自分はビジネスで成功し地域の名士となっても、その子どもが自立に失敗しているケースは決して少なくありません。

 

「お金持ちのボンボン息子」という言葉が昔からあるように、親の潤沢な財産を子供が食いつぶしていく事例は、多くの人が身近で見聞きしたことがあるでしょう。

 

富裕層にとって子息の教育は財産を守るために重要な課題です。家業を継いでもらうため、そして財産を上手に引き継ぎ子孫が繁栄するため、しっかりと育てていく必要があるのです。

 

しかし現実はそんなに簡単ではありません。
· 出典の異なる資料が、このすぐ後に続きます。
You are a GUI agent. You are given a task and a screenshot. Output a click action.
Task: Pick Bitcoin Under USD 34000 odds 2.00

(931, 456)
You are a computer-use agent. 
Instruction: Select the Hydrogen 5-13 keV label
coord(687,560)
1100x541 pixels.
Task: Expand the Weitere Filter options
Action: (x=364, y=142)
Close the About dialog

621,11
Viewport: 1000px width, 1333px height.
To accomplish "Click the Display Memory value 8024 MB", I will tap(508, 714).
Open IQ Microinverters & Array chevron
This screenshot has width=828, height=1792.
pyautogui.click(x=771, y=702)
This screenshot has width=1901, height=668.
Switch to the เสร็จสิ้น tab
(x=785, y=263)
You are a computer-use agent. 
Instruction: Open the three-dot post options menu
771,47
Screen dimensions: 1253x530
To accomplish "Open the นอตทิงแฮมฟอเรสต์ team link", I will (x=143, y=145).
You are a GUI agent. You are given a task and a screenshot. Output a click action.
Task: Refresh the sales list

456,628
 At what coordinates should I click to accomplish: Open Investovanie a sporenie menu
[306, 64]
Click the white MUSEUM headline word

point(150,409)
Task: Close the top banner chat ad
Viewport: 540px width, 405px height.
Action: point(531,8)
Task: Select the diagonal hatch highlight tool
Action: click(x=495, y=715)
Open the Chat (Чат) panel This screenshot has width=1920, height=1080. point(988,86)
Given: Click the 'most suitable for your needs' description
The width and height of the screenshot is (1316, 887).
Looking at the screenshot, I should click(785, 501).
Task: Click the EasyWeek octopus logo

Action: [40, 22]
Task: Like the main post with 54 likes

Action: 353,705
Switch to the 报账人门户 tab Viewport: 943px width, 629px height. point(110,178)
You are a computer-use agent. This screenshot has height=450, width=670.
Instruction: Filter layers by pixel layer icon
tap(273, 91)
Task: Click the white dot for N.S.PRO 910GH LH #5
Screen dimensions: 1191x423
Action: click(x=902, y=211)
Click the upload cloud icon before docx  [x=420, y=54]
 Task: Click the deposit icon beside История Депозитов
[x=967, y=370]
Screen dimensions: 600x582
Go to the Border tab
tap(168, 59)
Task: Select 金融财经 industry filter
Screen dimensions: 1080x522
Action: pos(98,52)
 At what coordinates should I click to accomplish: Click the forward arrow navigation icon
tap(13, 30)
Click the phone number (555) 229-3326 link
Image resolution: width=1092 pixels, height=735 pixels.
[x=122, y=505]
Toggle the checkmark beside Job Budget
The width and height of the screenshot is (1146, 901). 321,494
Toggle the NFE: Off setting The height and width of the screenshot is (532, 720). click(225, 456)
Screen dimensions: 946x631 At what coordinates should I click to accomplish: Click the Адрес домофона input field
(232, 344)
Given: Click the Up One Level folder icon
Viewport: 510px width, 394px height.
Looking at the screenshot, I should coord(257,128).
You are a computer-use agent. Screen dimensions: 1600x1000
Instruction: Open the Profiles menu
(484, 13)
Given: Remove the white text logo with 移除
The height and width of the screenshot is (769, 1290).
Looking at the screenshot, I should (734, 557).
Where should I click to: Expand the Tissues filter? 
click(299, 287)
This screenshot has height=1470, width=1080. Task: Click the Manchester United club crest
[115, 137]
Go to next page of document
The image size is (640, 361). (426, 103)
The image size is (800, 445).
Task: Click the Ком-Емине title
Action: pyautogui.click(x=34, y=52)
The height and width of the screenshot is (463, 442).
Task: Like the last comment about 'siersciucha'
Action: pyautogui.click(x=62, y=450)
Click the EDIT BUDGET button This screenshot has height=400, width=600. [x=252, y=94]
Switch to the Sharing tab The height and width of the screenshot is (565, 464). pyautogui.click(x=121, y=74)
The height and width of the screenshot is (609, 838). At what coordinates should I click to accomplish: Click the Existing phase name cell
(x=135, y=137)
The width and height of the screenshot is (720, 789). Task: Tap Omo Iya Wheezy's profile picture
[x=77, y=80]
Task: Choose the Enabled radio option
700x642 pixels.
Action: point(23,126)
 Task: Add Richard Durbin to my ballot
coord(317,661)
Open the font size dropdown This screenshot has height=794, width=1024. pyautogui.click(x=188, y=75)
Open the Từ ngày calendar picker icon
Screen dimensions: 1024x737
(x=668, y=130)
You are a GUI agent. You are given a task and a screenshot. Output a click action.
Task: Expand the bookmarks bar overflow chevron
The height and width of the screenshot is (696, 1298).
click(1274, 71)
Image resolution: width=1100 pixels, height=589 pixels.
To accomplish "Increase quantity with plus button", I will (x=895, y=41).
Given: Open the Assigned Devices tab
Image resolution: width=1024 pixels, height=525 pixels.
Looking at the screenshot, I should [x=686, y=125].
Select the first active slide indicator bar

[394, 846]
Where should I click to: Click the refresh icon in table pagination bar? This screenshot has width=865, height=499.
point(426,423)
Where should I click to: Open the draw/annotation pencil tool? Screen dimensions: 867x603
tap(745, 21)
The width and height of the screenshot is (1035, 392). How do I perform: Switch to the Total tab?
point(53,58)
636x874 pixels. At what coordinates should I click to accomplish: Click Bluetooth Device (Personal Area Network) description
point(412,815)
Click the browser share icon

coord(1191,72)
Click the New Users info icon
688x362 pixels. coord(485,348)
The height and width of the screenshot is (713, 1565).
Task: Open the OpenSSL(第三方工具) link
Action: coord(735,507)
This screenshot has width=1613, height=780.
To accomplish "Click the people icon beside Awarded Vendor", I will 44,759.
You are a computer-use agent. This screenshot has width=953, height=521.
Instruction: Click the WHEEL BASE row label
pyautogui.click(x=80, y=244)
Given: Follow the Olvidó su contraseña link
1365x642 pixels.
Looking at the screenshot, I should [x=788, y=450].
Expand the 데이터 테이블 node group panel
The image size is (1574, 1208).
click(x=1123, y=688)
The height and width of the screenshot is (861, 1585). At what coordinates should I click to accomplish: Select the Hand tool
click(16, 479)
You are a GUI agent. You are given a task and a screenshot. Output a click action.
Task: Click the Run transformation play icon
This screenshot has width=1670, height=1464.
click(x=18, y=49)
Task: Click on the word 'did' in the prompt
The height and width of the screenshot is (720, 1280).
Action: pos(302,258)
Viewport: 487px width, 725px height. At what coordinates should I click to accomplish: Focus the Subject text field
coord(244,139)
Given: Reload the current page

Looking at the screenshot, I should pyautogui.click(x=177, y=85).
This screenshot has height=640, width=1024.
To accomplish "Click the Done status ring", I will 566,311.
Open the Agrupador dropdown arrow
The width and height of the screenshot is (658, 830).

特に親が創業オーナーである場合、家庭を顧みず、むしろ家庭を犠牲にしてビジネスに集中してきたケースが多いからです。

 

銀行口座には莫大な財産があっても、気が付けば家庭は問題だらけでボロボロになっている……なんてめずらしい話ではありません。

 

ここではとある社会的には成功した男性の、残念な家庭の様子を見ていきます。

 

<事例>

 

・父親A(90歳)

元パン屋経営、妻は5年前に死去

年金額:月約24万円、金融資産:4,200万円

 

・次男B(65歳)

無職、未婚

年金額:月約6万円

 

父親のAさんは40歳だった50年前、東京から東北地方のある都市に移住してきました。戦後、生まれ育った東京でパン職人として修業を始め、1970年代の40歳のときに独立を考えたのです。

 

縁もゆかりもない東北地方でしたが、自然豊かな場所で暮らすのが夢だったこと、そして都会育ちの子ども2人にのびのびとできる環境を与えたかったことなどが理由で、東北地方の海沿いの街を選びました。

 

商店街のなかに小さな店舗を借り、夫婦でパン屋をスタート。修業時代の師匠から「田舎ではパン屋は食えないぞ」と言われていたものの、ふたを開けてみるとまったく苦労することなく、大評判となりました。当時、地方の人が食べたことがないような都会的な味と品揃えだったのです。

 

競合他社が不在の状態で商売は一気に成長。郊外のニュータウンや近隣の街にも支店を構え、従業員は数十人に増えました。人材にも恵まれました。

 

「よそ者」だったAさんはいつの間にか地域の名士となり、業界団体や商工会の役員も引き受けるように。人付き合いのよさもあって、Aさんは名実ともに地域の成功者と見られるようになっていきました。

 

仕事は多忙を極めていましたが、交友関係での飲み会も多く、家をあけることが多くなりました。成功していくAさん自身とは別に、家庭内は決して順調とはいえませんでした。